Le surlendemain, dans l’isba de Baba Yaga,

Tous les hôtes s’installèrent autour de la carte du Royaume, la sorcière folklorique sourit à ses invités et affirma, pointant avec un petit stylo en argent un point sur la carte : 

— Godefroy de Montmirail, Eusaebius et Jacquouille la Fripouille…

— Je ne suis pas Jacquouille la Fripouille, mais Jacques-Henri Jacquart, l’heureux nouveau  propriétaire de l’hôtel qu’est devenu le château des Montmirail, l’interrompit sèchement, Jacquart croisant ses bras en dessous de sa poitrine.

Baba Yaga lança un regard foudroyant vers le petit Français, alors qu’un souffle d’air, comme la manifestation tangible de sa colère, parcourut les environs faisant agiter quelques feuilles à l’extérieur et quelques objets dans la salle.

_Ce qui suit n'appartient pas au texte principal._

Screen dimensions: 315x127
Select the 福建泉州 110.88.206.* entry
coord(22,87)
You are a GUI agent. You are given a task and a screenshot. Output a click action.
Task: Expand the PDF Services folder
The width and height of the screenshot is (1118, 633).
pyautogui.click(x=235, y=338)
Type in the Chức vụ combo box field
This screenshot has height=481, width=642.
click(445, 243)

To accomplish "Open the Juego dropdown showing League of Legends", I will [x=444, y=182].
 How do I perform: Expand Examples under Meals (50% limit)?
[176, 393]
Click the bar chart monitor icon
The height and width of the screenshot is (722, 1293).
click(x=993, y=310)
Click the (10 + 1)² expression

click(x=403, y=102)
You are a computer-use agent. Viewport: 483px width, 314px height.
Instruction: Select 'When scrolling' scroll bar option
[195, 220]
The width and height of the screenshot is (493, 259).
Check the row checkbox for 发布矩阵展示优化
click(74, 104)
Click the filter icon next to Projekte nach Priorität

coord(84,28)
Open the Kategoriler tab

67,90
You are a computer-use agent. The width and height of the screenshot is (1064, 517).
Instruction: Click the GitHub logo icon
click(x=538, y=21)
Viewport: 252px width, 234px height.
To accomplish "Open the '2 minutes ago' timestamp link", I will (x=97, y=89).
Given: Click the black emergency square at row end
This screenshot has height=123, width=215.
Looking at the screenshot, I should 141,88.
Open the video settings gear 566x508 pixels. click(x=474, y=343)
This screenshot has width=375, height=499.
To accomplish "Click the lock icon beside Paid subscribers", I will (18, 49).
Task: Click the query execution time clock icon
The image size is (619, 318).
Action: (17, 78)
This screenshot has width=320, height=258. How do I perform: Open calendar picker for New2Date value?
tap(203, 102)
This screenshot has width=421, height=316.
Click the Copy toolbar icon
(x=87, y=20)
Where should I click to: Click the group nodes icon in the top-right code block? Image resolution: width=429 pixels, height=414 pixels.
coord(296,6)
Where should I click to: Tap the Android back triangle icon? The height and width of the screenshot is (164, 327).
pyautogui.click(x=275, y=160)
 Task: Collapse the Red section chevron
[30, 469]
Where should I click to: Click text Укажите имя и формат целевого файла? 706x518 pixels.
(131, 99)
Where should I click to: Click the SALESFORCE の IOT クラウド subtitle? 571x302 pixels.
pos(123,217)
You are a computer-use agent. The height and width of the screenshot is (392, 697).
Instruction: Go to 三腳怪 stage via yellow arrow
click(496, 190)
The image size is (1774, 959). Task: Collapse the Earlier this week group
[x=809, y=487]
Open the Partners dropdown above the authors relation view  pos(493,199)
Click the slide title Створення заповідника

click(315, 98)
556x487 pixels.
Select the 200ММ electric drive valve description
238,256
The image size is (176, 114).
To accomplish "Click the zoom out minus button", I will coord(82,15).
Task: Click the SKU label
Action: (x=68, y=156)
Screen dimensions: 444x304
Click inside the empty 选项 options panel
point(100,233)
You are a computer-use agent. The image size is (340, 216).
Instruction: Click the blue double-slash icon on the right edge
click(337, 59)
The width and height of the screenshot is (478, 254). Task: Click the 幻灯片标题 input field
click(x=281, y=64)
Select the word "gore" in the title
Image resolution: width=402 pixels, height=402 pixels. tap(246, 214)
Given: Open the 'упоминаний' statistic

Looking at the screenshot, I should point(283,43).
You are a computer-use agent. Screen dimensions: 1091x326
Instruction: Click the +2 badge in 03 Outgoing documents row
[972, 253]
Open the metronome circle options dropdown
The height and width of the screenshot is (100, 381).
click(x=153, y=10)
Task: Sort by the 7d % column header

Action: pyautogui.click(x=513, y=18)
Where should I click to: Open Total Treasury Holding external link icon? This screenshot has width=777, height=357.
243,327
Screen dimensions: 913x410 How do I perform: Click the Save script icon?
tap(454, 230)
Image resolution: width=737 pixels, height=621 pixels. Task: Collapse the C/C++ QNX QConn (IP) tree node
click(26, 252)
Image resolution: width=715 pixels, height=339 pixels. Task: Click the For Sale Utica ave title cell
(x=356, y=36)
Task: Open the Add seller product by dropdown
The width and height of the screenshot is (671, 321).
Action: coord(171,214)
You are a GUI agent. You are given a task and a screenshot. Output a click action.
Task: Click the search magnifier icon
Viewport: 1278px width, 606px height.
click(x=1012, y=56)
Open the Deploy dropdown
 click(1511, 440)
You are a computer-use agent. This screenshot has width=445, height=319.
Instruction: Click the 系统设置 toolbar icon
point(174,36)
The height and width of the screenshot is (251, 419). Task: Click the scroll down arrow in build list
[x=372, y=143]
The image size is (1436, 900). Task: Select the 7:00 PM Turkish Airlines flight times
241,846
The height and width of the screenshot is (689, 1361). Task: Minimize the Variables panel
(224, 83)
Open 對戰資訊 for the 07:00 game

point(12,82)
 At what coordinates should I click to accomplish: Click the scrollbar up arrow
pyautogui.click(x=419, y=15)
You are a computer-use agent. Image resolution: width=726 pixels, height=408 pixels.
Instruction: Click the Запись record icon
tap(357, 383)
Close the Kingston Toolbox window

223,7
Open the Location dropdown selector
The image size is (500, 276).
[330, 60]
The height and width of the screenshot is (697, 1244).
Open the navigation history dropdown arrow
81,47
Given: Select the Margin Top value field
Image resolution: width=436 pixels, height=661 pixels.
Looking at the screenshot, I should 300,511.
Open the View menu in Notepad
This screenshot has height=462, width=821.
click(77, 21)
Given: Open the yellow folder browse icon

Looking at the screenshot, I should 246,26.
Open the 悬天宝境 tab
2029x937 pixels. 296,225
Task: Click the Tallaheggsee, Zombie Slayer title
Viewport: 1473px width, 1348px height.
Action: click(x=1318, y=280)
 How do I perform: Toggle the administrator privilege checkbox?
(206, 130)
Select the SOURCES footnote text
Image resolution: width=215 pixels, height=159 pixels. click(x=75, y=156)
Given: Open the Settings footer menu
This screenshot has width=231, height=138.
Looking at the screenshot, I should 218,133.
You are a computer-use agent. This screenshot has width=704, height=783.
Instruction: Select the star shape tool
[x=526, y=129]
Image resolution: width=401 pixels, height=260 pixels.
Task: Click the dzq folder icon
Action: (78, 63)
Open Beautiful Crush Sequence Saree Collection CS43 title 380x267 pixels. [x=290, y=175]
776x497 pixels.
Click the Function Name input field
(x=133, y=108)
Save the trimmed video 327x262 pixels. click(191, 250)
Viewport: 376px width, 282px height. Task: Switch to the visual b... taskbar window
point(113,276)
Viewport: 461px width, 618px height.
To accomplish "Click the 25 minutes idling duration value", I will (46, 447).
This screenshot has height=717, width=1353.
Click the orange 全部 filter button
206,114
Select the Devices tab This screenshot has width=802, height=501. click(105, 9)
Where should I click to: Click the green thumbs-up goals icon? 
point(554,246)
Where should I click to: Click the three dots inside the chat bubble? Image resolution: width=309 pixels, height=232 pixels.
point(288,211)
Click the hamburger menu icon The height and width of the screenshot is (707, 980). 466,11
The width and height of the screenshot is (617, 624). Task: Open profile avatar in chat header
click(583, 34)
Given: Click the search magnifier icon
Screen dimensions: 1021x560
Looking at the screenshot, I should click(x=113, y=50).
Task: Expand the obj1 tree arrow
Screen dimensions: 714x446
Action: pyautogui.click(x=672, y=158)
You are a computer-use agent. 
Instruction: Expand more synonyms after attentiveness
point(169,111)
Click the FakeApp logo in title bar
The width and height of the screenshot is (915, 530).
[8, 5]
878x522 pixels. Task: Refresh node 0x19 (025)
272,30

—  Jacquouille la Fripouille, il est fort mal poli d’interrompre une femme prête à nous livrer des informations d’une importance capitale ! le sermonna le mage avant de se tourner vers Baba Yaga. Ô illustre ancêtre, ne prêtez attention à cet homme de rien qui a moins de valeur qu’un chien ! Daignez continuer à exprimer votre noble pensée, sans détour !

Elle opina du chef et laissa tomber sa juste colère avant de continuer.

— Godefroy de Montmirail, pour parvenir à vaincre Kochtcheï l’Immortel, il faut retrouver sa mort qui est cachée dans une aiguille. L’aiguille est au fond d’un œuf, l'œuf dans un canard. Le canard dans l’estomac d’un lièvre, le lièvre dans un coffre. Le coffre est au sommet d’un immense chêne sur une île au milieu de la mer insondable. C’est une dure épreuve pour vaincre le sorcier maléfique qui a fait prisonnier votre fiancée ! Bonne chance et bon courage, jeune homme !

— Sans paraître ignare, gente dame, … commença Godefroy.

— Appelez-moi Baba Yaga, comme tout le monde !

—  … D’accord… Baba Yaga, quel est le nom de cette île et comment la retrouver ?

Sourire énigmatique, la sorcière répondit simplement : 

—  L’île en question est l'Île de Bouïane(7) qui peut apparaître et disparaître comme bon lui semble, au milieu de l’océan ! Cette île est à l’extrême orient, par-delà le Vingt-Septième Royaume et le Vingt-Neuvième Royaume, au Trentième Royaume !

La mine du Comte devint très confuse, ses yeux se promenaient frénétiquement de la carte à Baba Yaga. 

— Et comment je me rends jusqu’à ces Royaumes ? interrogea sévèrement Godefroy, fixant Eusaebius.

Le mage consulta ses grimoires sous le regard amusé de son aïeule. Plusieurs minutes plus tard, qui semblèrent une éternité pour Jacques-Henri, le descendant de Baba Yaga répondit : 

— Nous n'avons qu’à suivre une bague en or qui roulera dans la direction à prendre ! Sans oublier quelques philtres et potions préparés selon les recettes tirées de mon grimoire qui faciliteront l’accès aux Royaumes en question.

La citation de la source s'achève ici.